→ What to do
The pictures are to be left out, and all remaining data is to be transcribed exactly as it appears.

[Opening Extracted data section]

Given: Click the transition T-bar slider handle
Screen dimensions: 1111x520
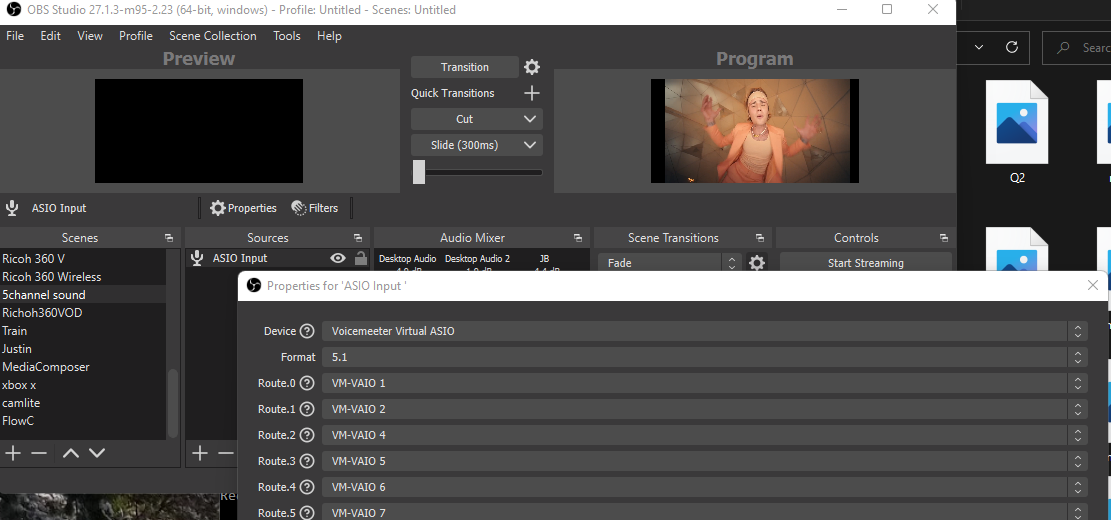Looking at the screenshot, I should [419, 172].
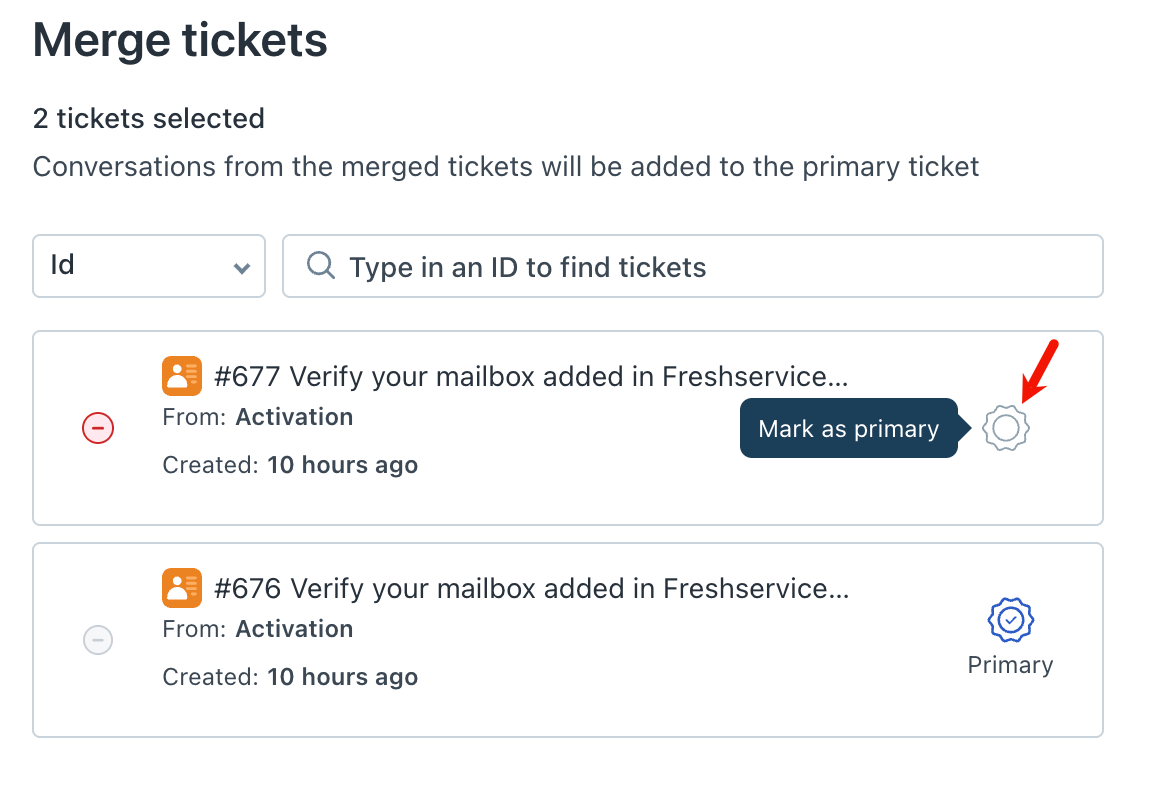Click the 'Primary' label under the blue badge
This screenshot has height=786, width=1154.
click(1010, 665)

[Closing Extracted data section]

→ Exercise solution
Given: Click the transition T-bar slider handle
Screen dimensions: 1111x520
Looking at the screenshot, I should [419, 172].
Click the 'Primary' label under the blue badge
This screenshot has height=786, width=1154.
click(1010, 665)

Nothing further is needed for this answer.